Earlier methods relied on measuring the change in pH in the seawater as calcium carbonate dissolved, and inferring dissolution rates from that. (As calcium carbonate dissolves, it raises the pH of water, making it less acidic.) Subhas and Adkins instead opted to use isotopic labeling.
Carbon atoms exist in two stable forms in nature. About 98.9 percent of it is carbon-12, which has six protons and six neutrons. About 1.1 percent is carbon-13, with one extra neutron.

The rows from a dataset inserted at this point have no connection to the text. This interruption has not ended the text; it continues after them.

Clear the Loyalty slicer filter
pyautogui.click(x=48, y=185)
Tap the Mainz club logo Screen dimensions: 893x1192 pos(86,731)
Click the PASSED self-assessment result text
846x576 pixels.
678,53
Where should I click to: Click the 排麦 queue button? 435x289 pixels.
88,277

Subhas and Adkins engineered a sample of calcite made entirely of the rare carbon-13, and then dissolved it in seawater. By measuring the change in the ratio of carbon-12 to carbon-13 in the seawater over time, they were able to quantify the dissolution at a molecular level. Their method proved to be about 200 times more sensitive than comparable techniques for studying the process.

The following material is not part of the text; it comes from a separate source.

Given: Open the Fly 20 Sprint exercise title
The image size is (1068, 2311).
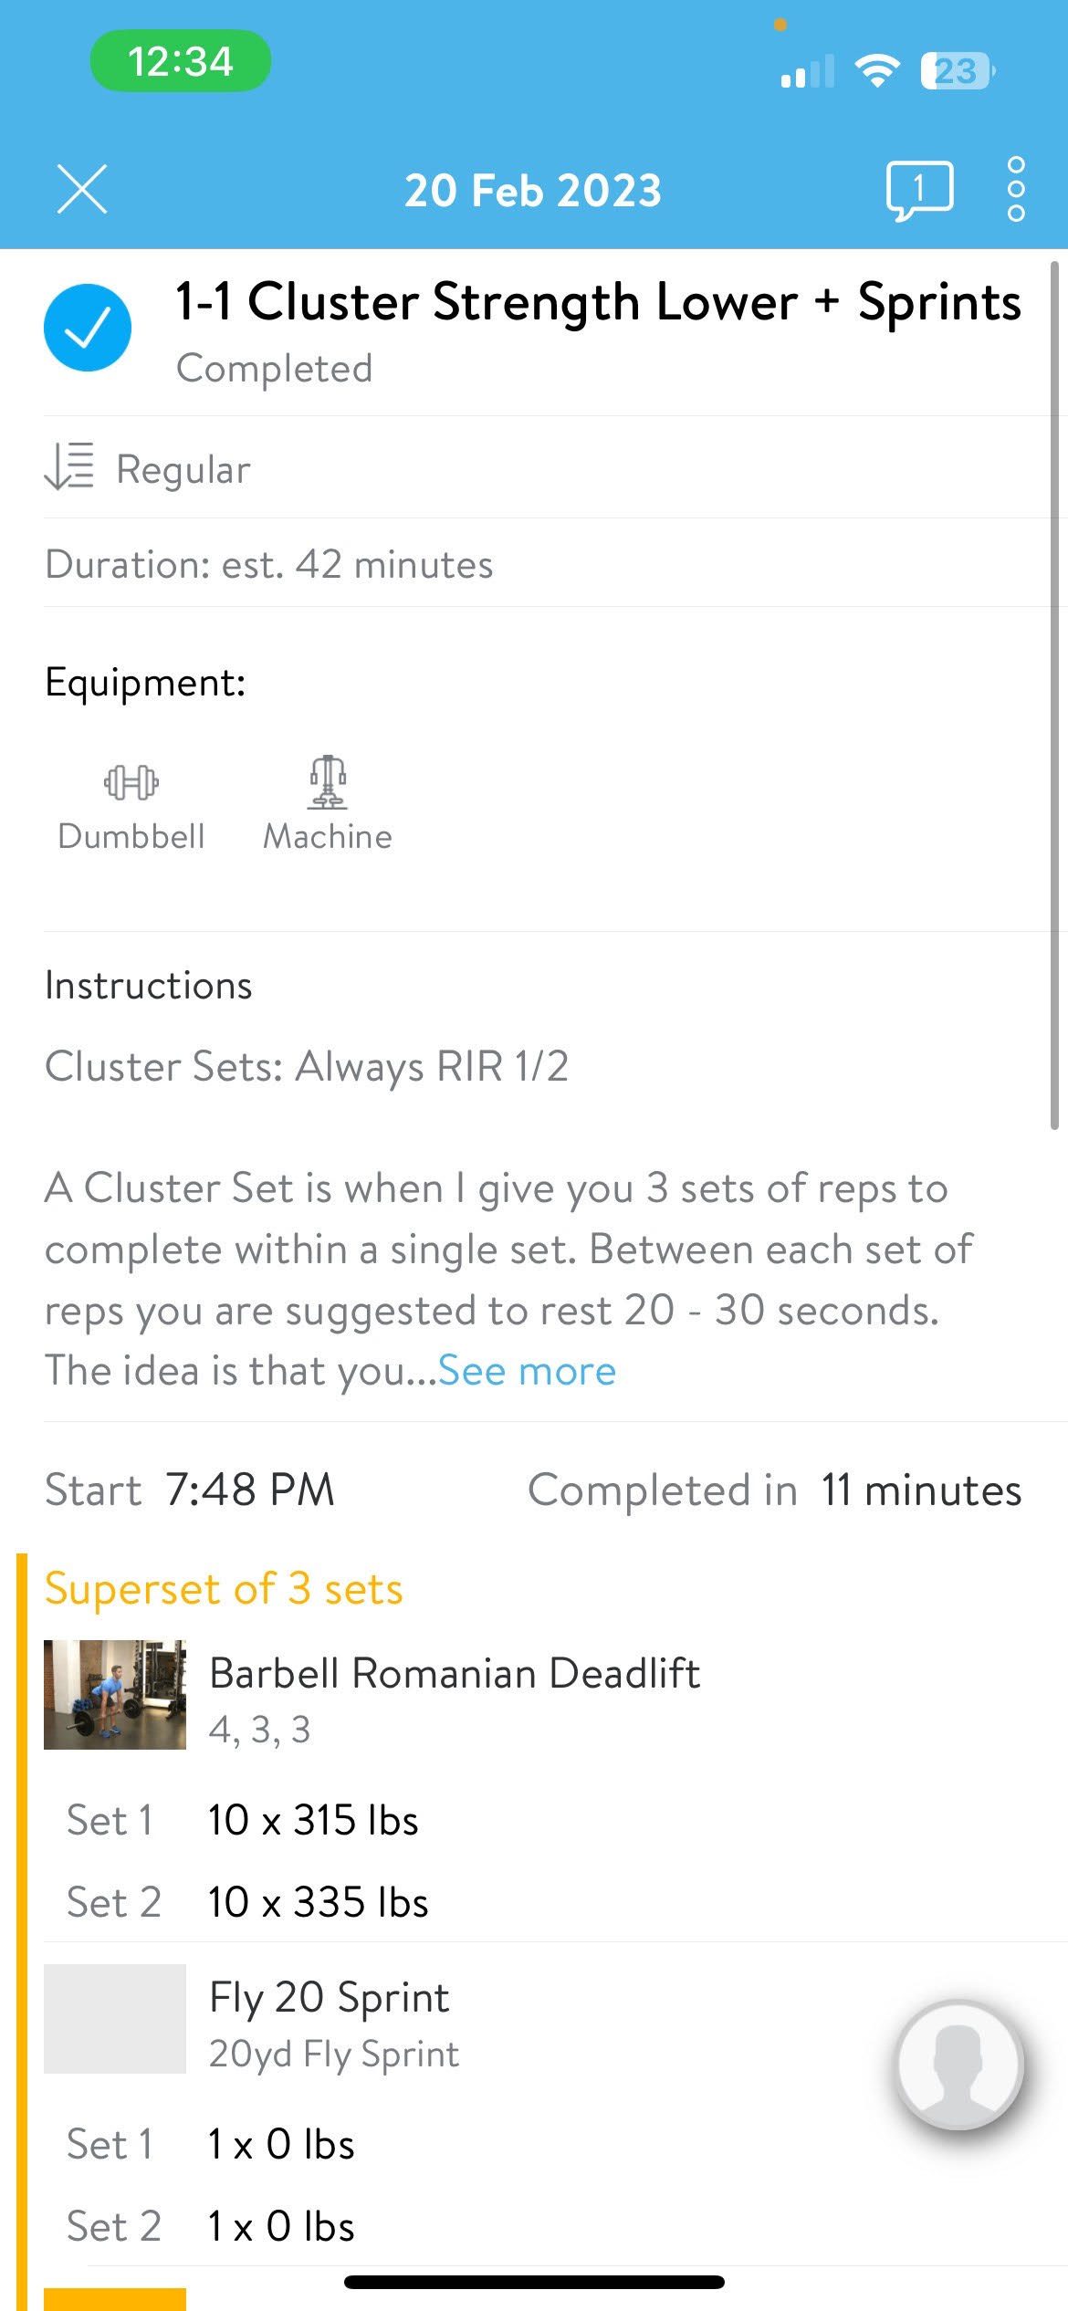Looking at the screenshot, I should (x=330, y=1997).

On paper, the reaction is fairly straightforward: Water plus carbon dioxide plus calcium carbonate equals dissolved calcium and bicarbonate ions in water. In practice, it is complex. “Somehow, calcium carbonate decides to spontaneously slice itself in half. But what is the actual chemical path that reaction takes?” Adkins says.
Studying the process with a secondary ion mass spectrometer (which analyzes the surface of a solid by bombarding it with a beam of ions) and a cavity ringdown spectrometer (which analyzes the 13C/12C ratio in solution), Subhas discovered that the slow part of the reaction is the conversion of carbon dioxide and water to carbonic acid.
“This reaction has been overlooked,” Subhas says. “The slow step is making and breaking carbon-oxygen bonds. They don’t like to break; they’re stable forms.”
Armed with this knowledge, the team added the enzyme carbonic anhydrase — which helps maintain the pH balance of blood in humans and other animals — and were able to speed up the reaction by orders of magnitude.
“This is one of those rare moments in the arc of one’s career where you just go, ‘I just discovered something no one ever knew,'” Adkins says.